**Task**. Word for word, repeat all of the entries below.

**Data shown**.
※

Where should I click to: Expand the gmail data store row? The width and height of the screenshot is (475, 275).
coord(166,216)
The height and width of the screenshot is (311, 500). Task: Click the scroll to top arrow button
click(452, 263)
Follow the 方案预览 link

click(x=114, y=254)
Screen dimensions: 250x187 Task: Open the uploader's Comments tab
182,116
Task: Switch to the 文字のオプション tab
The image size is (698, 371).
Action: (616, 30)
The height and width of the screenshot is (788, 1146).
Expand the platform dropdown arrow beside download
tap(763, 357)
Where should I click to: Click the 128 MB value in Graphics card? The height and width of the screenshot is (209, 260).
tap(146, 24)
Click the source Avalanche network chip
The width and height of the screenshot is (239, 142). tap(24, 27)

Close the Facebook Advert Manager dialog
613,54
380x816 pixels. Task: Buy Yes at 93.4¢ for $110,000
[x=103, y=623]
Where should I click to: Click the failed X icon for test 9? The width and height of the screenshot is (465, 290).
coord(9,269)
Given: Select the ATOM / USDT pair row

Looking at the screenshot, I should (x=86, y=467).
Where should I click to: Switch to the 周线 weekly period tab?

※

**Solved exercise**.
Where should I click to: Expand the gmail data store row? The width and height of the screenshot is (475, 275).
coord(166,216)
The height and width of the screenshot is (311, 500). Task: Click the scroll to top arrow button
click(452, 263)
Follow the 方案预览 link

click(x=114, y=254)
Screen dimensions: 250x187 Task: Open the uploader's Comments tab
182,116
Task: Switch to the 文字のオプション tab
The image size is (698, 371).
Action: (616, 30)
The height and width of the screenshot is (788, 1146).
Expand the platform dropdown arrow beside download
tap(763, 357)
Where should I click to: Click the 128 MB value in Graphics card? The height and width of the screenshot is (209, 260).
tap(146, 24)
Click the source Avalanche network chip
The width and height of the screenshot is (239, 142). tap(24, 27)

Close the Facebook Advert Manager dialog
613,54
380x816 pixels. Task: Buy Yes at 93.4¢ for $110,000
[x=103, y=623]
Where should I click to: Click the failed X icon for test 9? The width and height of the screenshot is (465, 290).
coord(9,269)
Given: Select the ATOM / USDT pair row

Looking at the screenshot, I should (x=86, y=467).
Where should I click to: Switch to the 周线 weekly period tab?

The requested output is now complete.